I’ve always been just a casual fan of Talking Heads. I’d never seen Stop Making Sense, but I thought I’d gotten everything I could out of their music. Until a few weeks ago. I was at a Skinny Wolves night in Bodkins. At these things, they usually accompany the music with movies projected on a big screen without the sound - things like the Clash’s Rude Boy and Devo Live. This particular week, they were showing Stop Making Sense.

Now, it may have been the copious amounts of booze sloshing around my system, but I was completely mesmerized. I must have come across as a rude sumbitch because I think I spent most of the night ignoring all attempts at conversation. I was completely transfixed by these bunch of complete… well, there’s no other way to put this… geeks doing the coolest things I’d ever seen on stage.

Throughout the entire thing, David Byrne moves his gangly body in strange, hypnotic ways. And the entire band puts out enough energy to power the show themselves. For example, the entire band jogs its way through Life During Wartime. During the guitar solo, David Byrne jogs around the entire stage, again and again and at the end, goes back to singing without being even slightly out of breath.
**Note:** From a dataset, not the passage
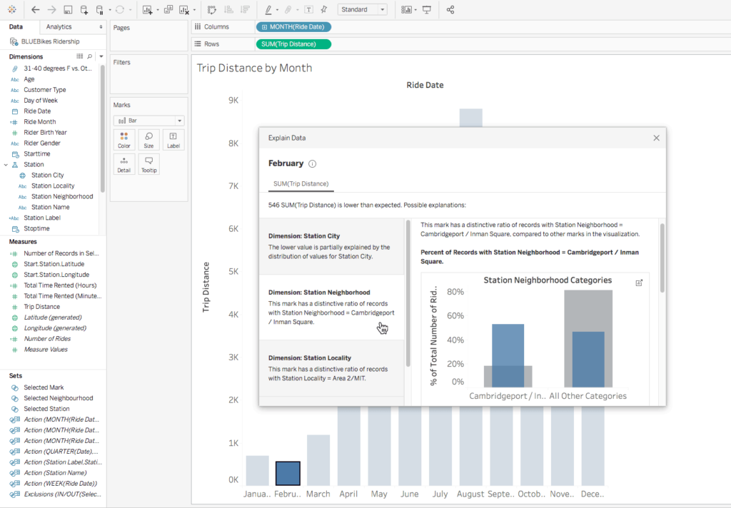Screen dimensions: 731x508
Task: Click the undo back arrow in toolbar
Action: pyautogui.click(x=35, y=10)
There are set changes, costume changes, instrument changes, but none of it seems forced. It seems progressive. It gradually, sensibly builds up. Rather than blowing its load right at the very start (like U2’s technically impressive Zooropa and Popmart tours), Stop Making Sense has a structure. It starts off with David Byrne coming out to a bare stage in a suit, with an acoustic guitar and boombox, and announcing to the crowd that he’d like to play a song. He launches into a version of Psycho Killer that is so different from the album version as to be almost unrecognisable.

For the next song, part of the band comes out. For the next, the backing singers come out. And so on. By the end of the show, there’s a small country on the stage.

And, like Psycho Killer, each song on Stop Making Sense is radically different from the album versions which makes them instantly compelling. And more significantly, they’re arguably better than the album version. When it came to producing a “Best of”, Talking Heads chose to present two songs from Stop Making Sense instead of their album versions, that’s the kind of quality we’re talking here.

It’s easy to understate just how amazing this movie is. Even if you’re only a casual fan of Talking Heads, I’d encourage you to hunt down this movie and be won over for yourself.